Yongzhi is one of 18 disabled children at Anding Primary School in Jingdong Yi autonomous county, Yunnan province in Southwest China. He is popular and known for his frequent laughter, but secretly he is scared of being mocked by his able-bodied classmates.
However, since he has joined a photography class, he has gradually become more confident.
A special class
One day at the end of 2016, Yongzhi"s father was told that his son had been selected to join a photography class. He was astonished, as Yongzhi had never even seen a smartphone, still less a camera.
Photography can be difficult for children with physical or mental disabilities. More often than not, they need special instruction and extra tutoring after school.
Liu Yuyang, a freelance photographer who was awarded the Magnum Foundation Human Rights Fellowship in 2014, does not view disability as something that needs fixing. He said all children are born equal, and they are entitled to look for the beauty in life, irrespective of whether they are disadvantaged or not.

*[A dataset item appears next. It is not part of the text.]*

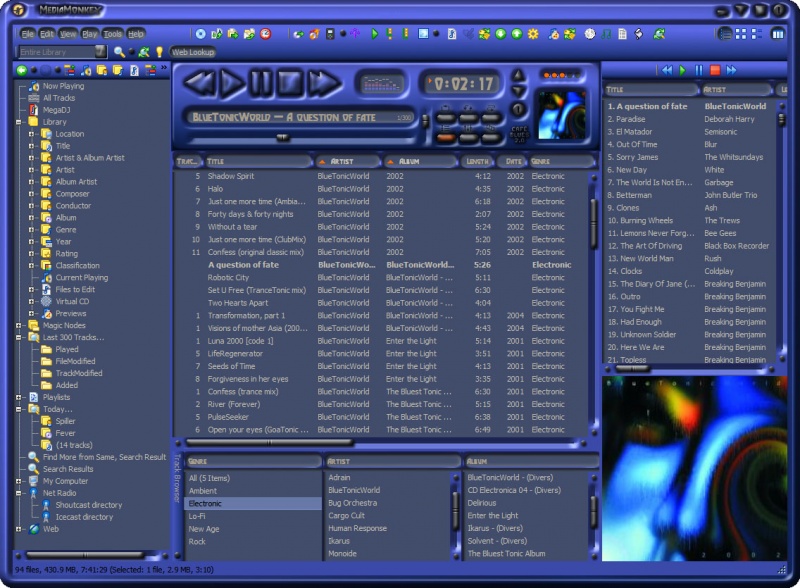The width and height of the screenshot is (800, 588).
Task: Click the red clock icon in toolbar
Action: pyautogui.click(x=265, y=34)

Accordingly, he contacted Save the Children, a global NGO that focuses on child development and protection which has successfully piloted inclusive education programs in China for years, and offered to use his expertise to help disabled children.
After two months of preparation, Liu started his class, which included three disabled and three able-bodied children, a perfect model of inclusive education, where the youngsters can learn from each other.
Between January and September last year, the 25-year-old photographer offered the students several sessions, running from two to five days, teaching them about techniques such as photo composition and exposure.
Sometimes the group traveled to the countryside to practice taking photos. Liu also left cameras for his students to use after class to allow them to express their artistic talents freely.
"In addition to normal classes, I organized photo exhibitions and peer reviews to encourage their artistic exchanges," he said.
As an experiment in inclusive education, the class was provided in the spirit of non-exclusion, nondiscrimination and acceptance of all.
"The inclusive photography class was not designed solely for disabled children, but shared with able-bodied kids. In the process, they learned how to participate and share. Sometimes the work could be done only by cooperating－usually one student came up with ideas and the other did the shooting," Liu said.
Yongzhi surprised his teacher with his photographs of elderly women tending sheep, schoolgirls playing basketball and men walking donkeys. His work displayed a balance and harmony between motion and stillness.
Another student, 7-year-old Lu Youlin, took photos of his older brother on a path near their home. Before shooting, he put a flower between his brother"s lips "to make the scene more artistic－a tip from my teacher".